What you need to do
Each line of the records is to be copied verbatim.

[Records from a data source]
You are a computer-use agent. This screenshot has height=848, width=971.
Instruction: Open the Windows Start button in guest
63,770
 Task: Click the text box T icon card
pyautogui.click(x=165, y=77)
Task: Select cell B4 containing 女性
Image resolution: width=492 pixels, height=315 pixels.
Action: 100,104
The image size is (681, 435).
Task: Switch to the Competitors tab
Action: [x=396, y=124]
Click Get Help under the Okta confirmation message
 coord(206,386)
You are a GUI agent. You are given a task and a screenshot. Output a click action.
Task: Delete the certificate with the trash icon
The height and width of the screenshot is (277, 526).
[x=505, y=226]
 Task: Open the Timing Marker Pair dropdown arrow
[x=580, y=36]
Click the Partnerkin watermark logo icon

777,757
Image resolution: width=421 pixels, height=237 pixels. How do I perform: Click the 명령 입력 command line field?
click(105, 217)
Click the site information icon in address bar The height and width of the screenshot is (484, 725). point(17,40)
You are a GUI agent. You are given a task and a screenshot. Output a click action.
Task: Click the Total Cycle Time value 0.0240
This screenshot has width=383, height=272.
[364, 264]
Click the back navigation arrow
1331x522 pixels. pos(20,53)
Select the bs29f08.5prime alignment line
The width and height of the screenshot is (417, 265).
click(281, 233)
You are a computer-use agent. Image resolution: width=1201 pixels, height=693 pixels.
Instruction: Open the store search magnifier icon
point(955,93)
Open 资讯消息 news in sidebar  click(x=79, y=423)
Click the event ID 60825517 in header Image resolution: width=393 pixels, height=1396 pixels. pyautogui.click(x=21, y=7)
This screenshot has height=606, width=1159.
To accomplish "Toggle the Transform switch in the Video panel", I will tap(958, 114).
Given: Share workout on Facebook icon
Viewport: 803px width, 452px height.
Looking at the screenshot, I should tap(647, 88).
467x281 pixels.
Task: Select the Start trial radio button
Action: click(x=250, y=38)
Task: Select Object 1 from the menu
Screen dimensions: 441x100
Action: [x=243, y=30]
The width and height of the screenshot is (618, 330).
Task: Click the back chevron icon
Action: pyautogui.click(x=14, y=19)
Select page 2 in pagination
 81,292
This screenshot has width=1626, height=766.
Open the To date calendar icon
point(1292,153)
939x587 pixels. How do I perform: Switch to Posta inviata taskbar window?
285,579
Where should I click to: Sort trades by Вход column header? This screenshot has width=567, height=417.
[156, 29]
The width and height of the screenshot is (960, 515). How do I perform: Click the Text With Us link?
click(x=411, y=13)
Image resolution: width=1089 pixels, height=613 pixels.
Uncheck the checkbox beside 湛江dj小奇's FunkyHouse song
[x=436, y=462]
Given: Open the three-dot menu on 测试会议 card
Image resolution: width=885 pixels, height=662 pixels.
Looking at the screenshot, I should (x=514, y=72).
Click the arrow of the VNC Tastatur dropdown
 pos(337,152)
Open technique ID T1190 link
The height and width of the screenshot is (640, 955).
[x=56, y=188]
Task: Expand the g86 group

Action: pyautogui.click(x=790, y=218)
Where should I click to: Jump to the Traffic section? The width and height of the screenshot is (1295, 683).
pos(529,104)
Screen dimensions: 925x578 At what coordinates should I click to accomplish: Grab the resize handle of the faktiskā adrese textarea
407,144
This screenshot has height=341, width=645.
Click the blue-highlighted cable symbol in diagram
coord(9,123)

Answer for the task
You are a computer-use agent. This screenshot has height=848, width=971.
Instruction: Open the Windows Start button in guest
63,770
 Task: Click the text box T icon card
pyautogui.click(x=165, y=77)
Task: Select cell B4 containing 女性
Image resolution: width=492 pixels, height=315 pixels.
Action: 100,104
The image size is (681, 435).
Task: Switch to the Competitors tab
Action: [x=396, y=124]
Click Get Help under the Okta confirmation message
 coord(206,386)
You are a GUI agent. You are given a task and a screenshot. Output a click action.
Task: Delete the certificate with the trash icon
The height and width of the screenshot is (277, 526).
[x=505, y=226]
 Task: Open the Timing Marker Pair dropdown arrow
[x=580, y=36]
Click the Partnerkin watermark logo icon

777,757
Image resolution: width=421 pixels, height=237 pixels. How do I perform: Click the 명령 입력 command line field?
click(105, 217)
Click the site information icon in address bar The height and width of the screenshot is (484, 725). point(17,40)
You are a GUI agent. You are given a task and a screenshot. Output a click action.
Task: Click the Total Cycle Time value 0.0240
This screenshot has width=383, height=272.
[364, 264]
Click the back navigation arrow
1331x522 pixels. pos(20,53)
Select the bs29f08.5prime alignment line
The width and height of the screenshot is (417, 265).
click(281, 233)
You are a computer-use agent. Image resolution: width=1201 pixels, height=693 pixels.
Instruction: Open the store search magnifier icon
point(955,93)
Open 资讯消息 news in sidebar  click(x=79, y=423)
Click the event ID 60825517 in header Image resolution: width=393 pixels, height=1396 pixels. pyautogui.click(x=21, y=7)
This screenshot has height=606, width=1159.
To accomplish "Toggle the Transform switch in the Video panel", I will tap(958, 114).
Given: Share workout on Facebook icon
Viewport: 803px width, 452px height.
Looking at the screenshot, I should tap(647, 88).
467x281 pixels.
Task: Select the Start trial radio button
Action: click(x=250, y=38)
Task: Select Object 1 from the menu
Screen dimensions: 441x100
Action: [x=243, y=30]
The width and height of the screenshot is (618, 330).
Task: Click the back chevron icon
Action: pyautogui.click(x=14, y=19)
Select page 2 in pagination
 81,292
This screenshot has width=1626, height=766.
Open the To date calendar icon
point(1292,153)
939x587 pixels. How do I perform: Switch to Posta inviata taskbar window?
285,579
Where should I click to: Sort trades by Вход column header? This screenshot has width=567, height=417.
[156, 29]
The width and height of the screenshot is (960, 515). How do I perform: Click the Text With Us link?
click(x=411, y=13)
Image resolution: width=1089 pixels, height=613 pixels.
Uncheck the checkbox beside 湛江dj小奇's FunkyHouse song
[x=436, y=462]
Given: Open the three-dot menu on 测试会议 card
Image resolution: width=885 pixels, height=662 pixels.
Looking at the screenshot, I should (x=514, y=72).
Click the arrow of the VNC Tastatur dropdown
 pos(337,152)
Open technique ID T1190 link
The height and width of the screenshot is (640, 955).
[x=56, y=188]
Task: Expand the g86 group

Action: pyautogui.click(x=790, y=218)
Where should I click to: Jump to the Traffic section? The width and height of the screenshot is (1295, 683).
pos(529,104)
Screen dimensions: 925x578 At what coordinates should I click to accomplish: Grab the resize handle of the faktiskā adrese textarea
407,144
This screenshot has height=341, width=645.
Click the blue-highlighted cable symbol in diagram
coord(9,123)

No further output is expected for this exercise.